What Are We Clustering For? Establishing Performance Guarantees for Time Series Aggregation in Generation Expansion Planning
Luca Santosuosso, Bettina Klinz, Sonja Wogrin
TL;DR
This work tackles generation expansion planning (GEP) under storage and time-coupled dynamics by introducing a time series aggregation (TSA) method with rigorous performance guarantees. It proves that aggregated MILP and MIQP GEP models provide valid lower bounds on the full-scale optimal value, independent of clustering technique, and it develops a TSA-based algorithm that iteratively refines objective-function bounds while delivering feasible full-scale solutions at each step (with bounds expressed as $\hat{J}(\hat{z}^{*}) \le J(z^{*})$ and $\hat{\bar{J}}(\hat{\bar{z}}^{*}) \le \bar{J}(\bar{z}^{*})$). The approach is benchmarked against full-scale optimization and Benders decomposition, showing substantial computational gains and restored tractability for MIQP instances, while enabling extension of bounds to stakeholder-specific metrics.
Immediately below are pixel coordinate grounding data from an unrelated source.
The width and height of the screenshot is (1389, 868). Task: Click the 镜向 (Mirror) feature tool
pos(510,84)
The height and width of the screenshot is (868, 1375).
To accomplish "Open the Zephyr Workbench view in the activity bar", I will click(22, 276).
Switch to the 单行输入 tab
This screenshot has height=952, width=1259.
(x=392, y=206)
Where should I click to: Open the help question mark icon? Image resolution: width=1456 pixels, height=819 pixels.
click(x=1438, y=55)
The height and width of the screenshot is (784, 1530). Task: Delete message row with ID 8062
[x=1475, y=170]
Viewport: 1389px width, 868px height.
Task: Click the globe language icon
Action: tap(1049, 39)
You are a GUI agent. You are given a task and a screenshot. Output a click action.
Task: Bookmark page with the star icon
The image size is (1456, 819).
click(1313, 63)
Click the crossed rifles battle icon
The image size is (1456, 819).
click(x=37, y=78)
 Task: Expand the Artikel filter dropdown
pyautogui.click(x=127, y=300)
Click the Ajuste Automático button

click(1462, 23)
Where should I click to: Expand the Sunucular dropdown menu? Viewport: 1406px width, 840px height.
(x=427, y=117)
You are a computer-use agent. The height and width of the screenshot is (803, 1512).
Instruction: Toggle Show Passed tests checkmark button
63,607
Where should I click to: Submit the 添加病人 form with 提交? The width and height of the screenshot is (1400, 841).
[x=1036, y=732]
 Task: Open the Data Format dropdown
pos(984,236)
The framework is demonstrated on high-renewables scenarios and is adaptable to other capacity-expansion problems, providing practical guidance for investment and operation under uncertainty. Overall, the study offers a robust, clustering-agnostic pathway to guaranteed performance in TSA-enhanced GEP and related domains.
Abstract
Generation expansion planning (GEP) is a prominent example of capacity expansion problems in operations research. Being generally NP-hard, GEP optimization models can become intractable when nonconvex dynamics, time-coupling constraints, and complex asset interactions are involved. Time series aggregation (TSA) tackles this by reducing temporal complexity via input data clustering. However, existing TSA methods either focus solely on preserving the statistical features of the input data, yielding heuristics without guarantees on the aggregated model's accuracy, or provide error bounds limited to linear models, neglecting time-coupling constraints and applying only to specific clustering techniques. Moreover, these bounds typically pertain solely to the GEP objective function and do not extend to other stakeholder-specific metrics, such as decision vector partitions. To tackle these issues, we demonstrate that an appropriately constructed aggregated model always provides a lower bound on the optimal objective function value of the full-scale GEP model in both mixed-integer linear and mixed-integer quadratic formulations with time-coupling, independent of the clustering technique employed. Building on this, we propose a performance-guaranteed TSA-based solution algorithm that iteratively refines objective function bounds while generating feasible solutions to the full-scale model at each iteration. We then discuss a comparison with Benders decomposition and demonstrate how the derived bounds can be extended to error estimates for stakeholder-specific metrics. Numerical results show the computational advantages of our method over both full-scale optimization and classical Benders decomposition.